### Given request
In the guide on exiting a GCC in India below, how long does entity incorporation take when setting up a GCC?

### Text excerpt
Exiting a GCC in India takes 12-60 months and involves MCA filings, NCLT processes, employee retrenchment, FEMA compliance, and tax settlements. This guide covers every exit route, timeline, cost, and common mistake.

By Manu RaoMarch 19, 202610 min read
10 min readLast updated June 19, 2026

Why GCC Exits Happen and Why They Are So Complex

Not every Global Capability Center lasts forever. Strategic pivots, M&A activity at the parent level, underperformance, or shifting cost equations all trigger GCC exits. Yet closing or selling a capability center in India is among the most complex corporate transactions in any jurisdiction. The process involves the Ministry of Corporate Affairs (MCA), the Reserve Bank of India (RBI), tax authorities at central and state levels, labor regulators, and potentially the National Company Law Tribunal (NCLT).

Unlike setting up a GCC, which takes 4-8 weeks for entity incorporation, unwinding one takes 12-60 months depending on the exit route chosen, the complexity of operations, and the number of outstanding obligations. Companies that fail to plan their exit strategy from the outset often discover that the cost of closing exceeds several years of operating expenses.

Three Exit Routes: Understanding Your Options

When headquarters decides to exit India, three primary routes are available. Each has distinct legal requirements, timelines, tax implications, and employee considerations.

Route 1: Strike-Off Under Section 248 of the Companies Act

The strike-off route is the fastest and cheapest exit method, but it comes with strict eligibility requirements. Your company must not have carried out any business or operations for the two preceding financial years. All liabilities must be fully extinguished, including amounts owed to creditors, tax authorities, and employees. All bank accounts must be formally closed. There must be no pending litigation. All financial statements (Section 137) and annual returns (Section 92) must be filed up to the year of cessation.

### Data section
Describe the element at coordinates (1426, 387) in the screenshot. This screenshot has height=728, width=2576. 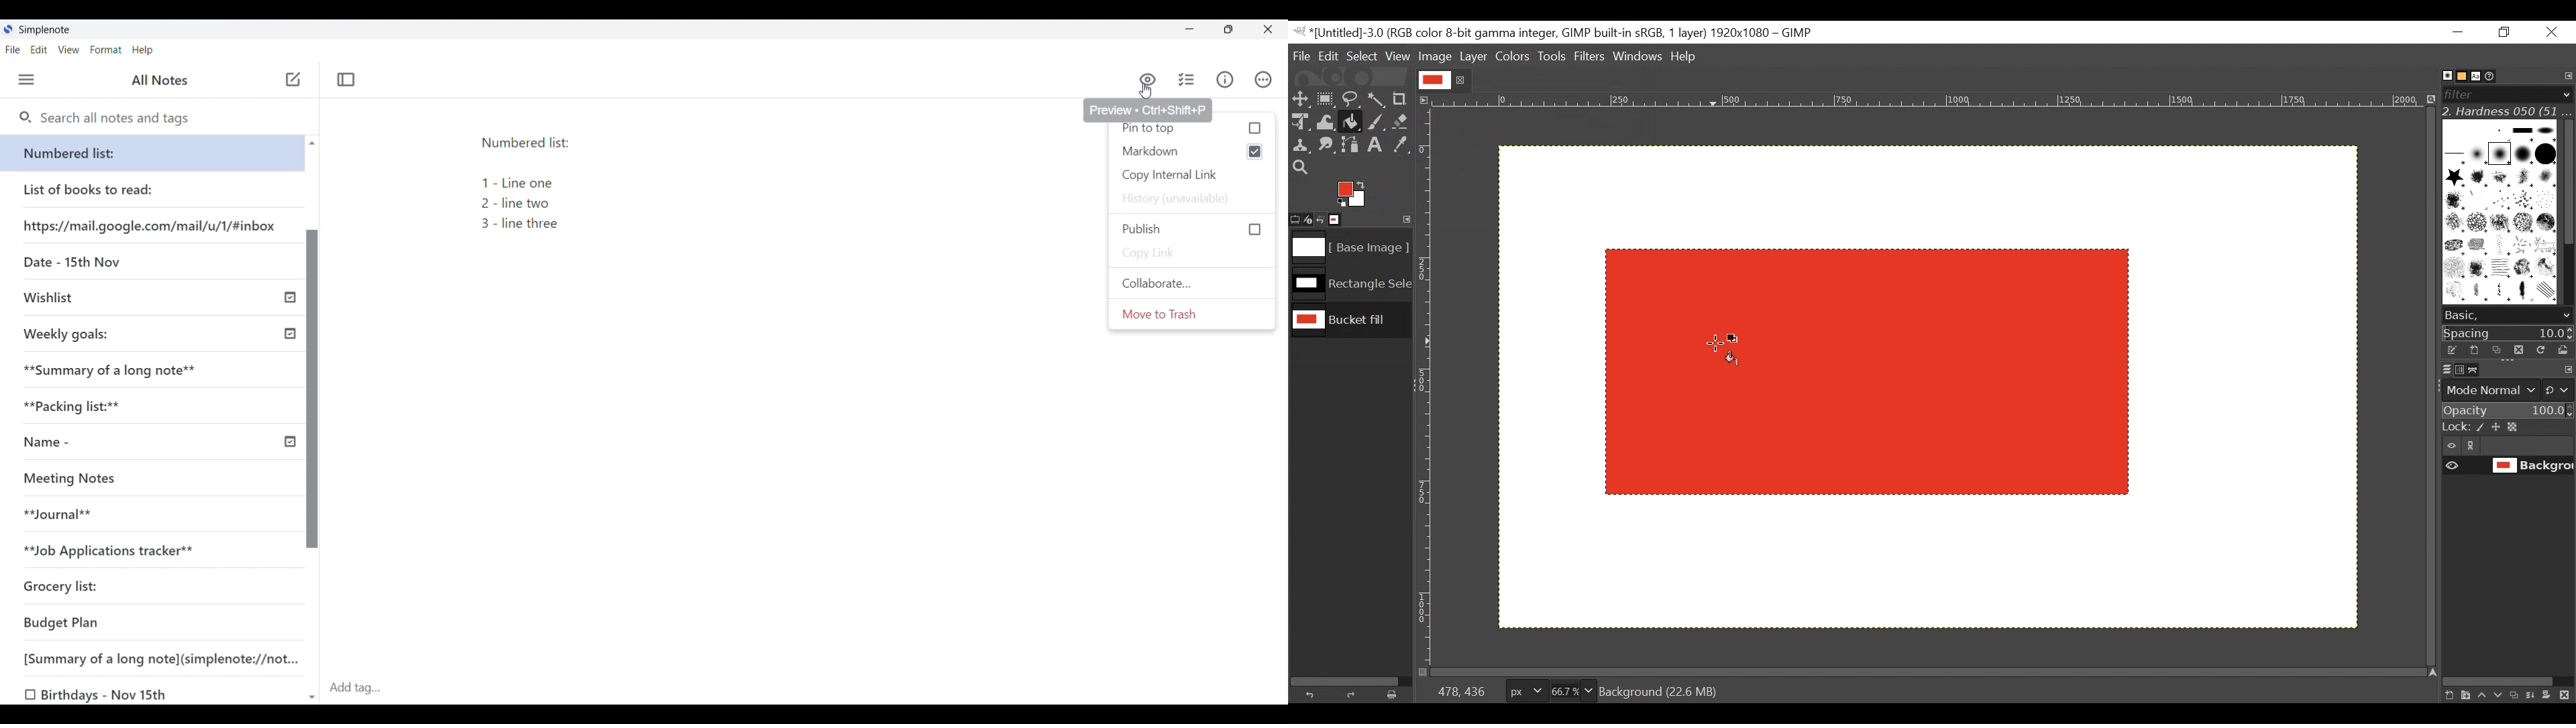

### Answer to the exercise
4-8 weeks.